У него появилось сумасшедшее желание схватить жвачку и затолкать малышу в рот.
Барабан грохнул в последний раз, и все стихло.
Джим и Уилл переглянулись.
Парад остановился, подумали они одновременно.
Малыш по локоть засунул руку под решетку.
В это время наверху, на улице, мистер Дак, он же Разрисованный Человек, обернулся и посмотрел на приведенную им реку, текущую уродами, клетками со зверями, сияющими на солнце барабанами и медными трубами, похожими на свернувшихся питонов. Он кивнул.
Парад рассыпался на части.
Уроды поспешно разбежались, половина к одному тротуару, половина к другому; они смешались с толпой, шныряли мимо афиш, высматривая что-то своими быстрыми, острыми, жалящими, как змеи, глазами.
Тень, которую отбрасывал малыш, холодным ветром прошлась по щеке Уилла.
Парад кончился, подумал он, теперь начинается поиск.

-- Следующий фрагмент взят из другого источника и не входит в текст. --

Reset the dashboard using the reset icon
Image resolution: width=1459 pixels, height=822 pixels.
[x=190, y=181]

— Мама, смотри! — малыш показал вниз через решетку. — Там.
35
В «Ночном убежище», у Неда, за полквартала от табачного магазина, Чарльз Хэлоуэй, изнуренный бессонницей и раздумьями, уставший от ходьбы, допивал вторую чашку кофе и уже собирался оплатить счет, когда внезапно наступившая на улице тишина насторожила и встревожила его. Раньше, чем осознал, он почувствовал глухое беспокойство, когда участники парада смешались с толпой гуляющих горожан. Не зная почему, Чарльз Хэлоуэй спрятал деньги.
— Свари-ка еще, Нед.
Нед разливал кофе, когда дверь распахнулась, кто-то вошел, и, вывернув его правую руку, прижал к прилавку.

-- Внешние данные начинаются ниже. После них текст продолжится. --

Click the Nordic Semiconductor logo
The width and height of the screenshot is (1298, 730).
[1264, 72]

Чарльз Хэлоуэй изумленно уставился на руку, схватившую Неда.
Рука уставилась на него.
На обратной стороне каждого пальца был вытатуирован глаз.
— Мама, мама! Там внизу! Посмотри!
Малыш плакал, показывая на решетку.
Все больше теней скользило мимо, останавливалось.
И среди них — Скелет.
Высокий, как мертвое дерево зимой, он был весь похож на череп, весь был костями, этакое страшное чучело на ходулях, этот тощий Скелет, мистер Череп, который как на ксилофоне играл на своих костях над бумажным мусором и теплыми дрожащими мальчишками, спрятавшимися под решеткой.
Уходи! — думал Уилл. — Уходи же!
Но малыш упрямо тыкал пальцем, просунув руку сквозь решетку. Уходи.
Мистер Череп отошел.
Слава Богу, подумал Уилл, но тут же в испуге выдохнул: «Ох, нет!»
Потому что тут появился Карлик; он вразвалку шел по улице, на грязной рубахе позванивали колокольчики; он топтал свою жабью тень, его глаза были похожи на осколки коричневого мраморного шарика, они поблескивали и скрывали внутри что-то навсегда потерянное, мрачное, сгоревшее, сумасшедшее, они высматривали что-то, что нельзя найти, собственное потерянное «я», потерянных мальчиков, опять потерянное «я»; две части маленького раздавленного человека боролись между собой, заставляя вспыхивающие глаза вертеться туда-сюда, вокруг, вверх, вниз; одна половинка искала потерянное прошлое, другая — мелькающее перед глазами настоящее.